§ Document passage
** begin **

Description of original award (Fiscal Year 2020, $619,648)
The purpose of the project is to conduct research to illuminate the forms of investigative activities and evidence that contribute to investigative and prosecutorial outcomes, including an experimental evaluation of a systematic effort to better exploit video and audio technology for investigative and prosecutorial purposes among cases involving firearms. The goals are to deepen the current understanding of whether and how specific forms of investigative activities contribute to (or detract from) case clearances and prosecutions. Researchers will also conduct a randomized controlled trial to test the efficacy of systematically supplementing the efforts of sworn criminal investigators with those of crime analysts in tapping specific available investigative resources.
Partnering with the Syracuse (NY) Police Department, the research team will code data on gun offenses, investigations thereof, and their outcomes and will randomize the application of an intervention consisting of supplemental investigative activities performed by crime analysts: reviews of public and private surveillance video, reviews of social media, and reviews of jail calls. Across the 2.5-year intervention period, data will be collected on approximately 600 gun-related cases, half of which will be subject to the intervention. Gun offenses will include: nondomestic firearm assaults, including nonfatal shootings, shots-fired incidents (without injuries), and other assaults with a firearm; and firearm robberies. Effects will be estimated of the intervention on case clearance and on prosecutorial outcomes. The research team will also describe the frequency with which specific investigative activities are performed, by what types of law enforcement personnel, and at what points in the investigative lives of cases (pre- and post-arrest); empirically estimate the effects of those activities on the amount and forms of evidence, and on investigative and prosecutorial outcomes; and identify the factors that affect case attrition in prosecutions. A letter of support from the participating police agency is expected to be provided post-award.

** end **

§ Data excerpt
** begin **

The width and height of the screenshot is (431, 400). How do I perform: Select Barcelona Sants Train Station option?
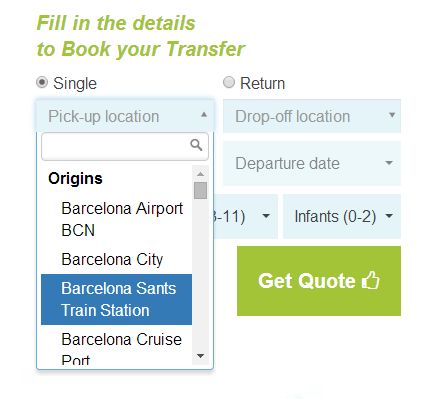point(116,299)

** end **

§ The exercise
Which police department is the research team partnering with, according to the award description? The listing has no connection to the award description.

§ Solution to this problem
The Syracuse (NY) Police Department.